Inutile dire che le dichiarazioni di Thae Yong Ho hanno scatenato una forte dialettica in Italia. Il movimento cinque stelle ha chiesto al ministro degli interni, Matteo Salvini, di riferire in aula. “Non è tollerabile” secondo il movimento “che agenti di una intelligence di un paese straniero agiscano indisturbati in territorio italiano compiendo attività illegali”. Duro anche l’intervento di Nicola Fratoianni di Leu: “uomini dei servizi di sicurezza della Corea del Nord avrebbero prelevato, cioè rapito, sul suolo italiano la figlia dell’ex ambasciatore a Roma di quel paese.

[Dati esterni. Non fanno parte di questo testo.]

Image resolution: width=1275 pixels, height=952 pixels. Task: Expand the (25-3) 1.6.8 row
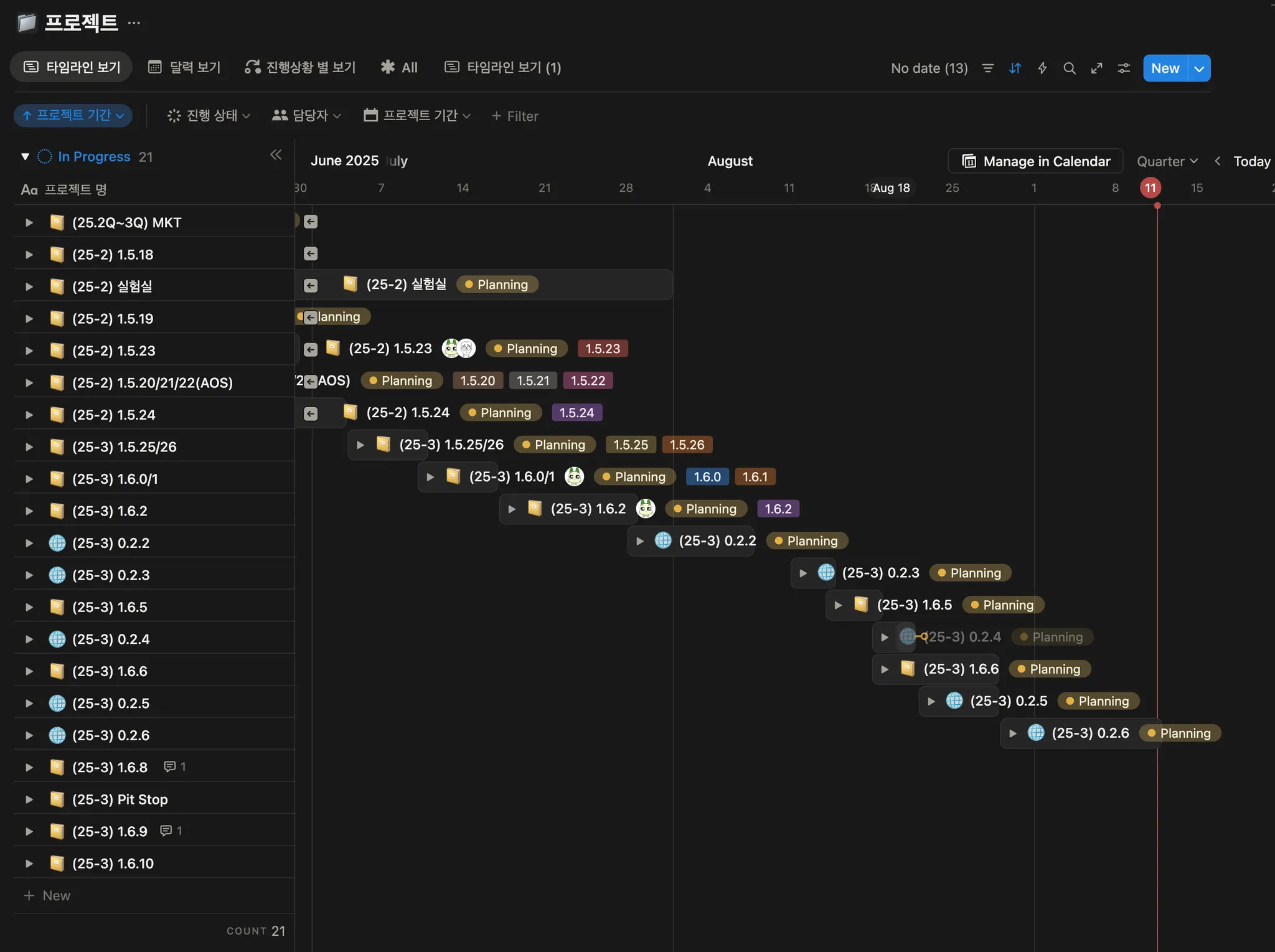pos(29,768)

Ripeto: prelevata, rapita e riportata contro la sua volontà in Corea del Nord”.

Registriamo, controcorrente, l’intervento del Senatore Razzi, storico amico di Kim Jong Un e più volte ospite del governo di Pyongyang, che ha sentenziato che la ragazza: “non è ostaggio delle autorità nordcoreane al 100%” e che anzi “è stata rimandata dai nonni”, aggiungendo una nota di biasimo per i genitori definiti “due sciagurati” che avrebbero “lasciato da sola una figlia minorenne”.

IL DESTINO DELLE FAMIGLIE DEI DISERTORI

Noi tutti speriamo che la figlia di Jo Song Gil sia in seno alla sua famiglia, tra le amorevoli mani dei nonni. Ma la realtà del paese asiatico è ben diversa e non lascia sperare niente di buono. Si stima che dal 1953 circa trecentomila nordcoreani abbiano abbandonato il paese. Di questi ventisettemila hanno chiesto asilo politico a Seul. Nel 2017 sono stati 780. Il resto ha dato vita ad una corposa diaspora.

Ma cosa accade alle famiglie dei disertori che restano nella parte Nord del paese? Si va dalla pena capitale all’ergastolo nei campi di lavoro e rieducazione, passando per gli aborti forzati per le donne rimaste incinte e senza marito. I campi di rieducazione, come riportato più volte da robuste fonti internazionali, in primis The Guardian, sono un pezzo di inferno in terra. Tristemente famosi quelli di Kaechon e di Yadok. L’unica possibilità di non morire di fatica, ottenendo un trattamento leggermente più umano, è quello di diventare uno strumento propagandistico del potere, prendendo pubblicamente le distanze dai propri familiari, condannando il “tradimento”, gettando un’ombra turpe sul fratello, sul marito, sul padre che hanno lasciato il paese.

IL RUOLO DEI SERVIZI ITALIANI

Ci auguriamo che la ragazza sia davvero con i nonni e che non sia ospite di un centro di rieducazione. Aver consentito, attivamente o passivamente, il suo rapimento o non aver dato la massima attenzione alla possibilità di una sparizione orchestrata dal regime di Kim, sarebbe per i nostri servizi una macchia indelebile. Sarebbe terribile una “collaborazione” con un paese che calpesta così violentemente i diritti umani e sarebbe disastroso aver osservato o aver declassato a bravata il rapimento di una persona che potrebbe essere condannata ai lavori forzati e morire letteralmente di stenti. Aspettiamo con ansia che il presidente del consiglio, da cui dipendono i servizi segreti, ed ministro degli interni, che sicuramente ha ricevuto informative sui fatti, ci dicano qual è stato il ruolo della nostra intelligence nella vicenda.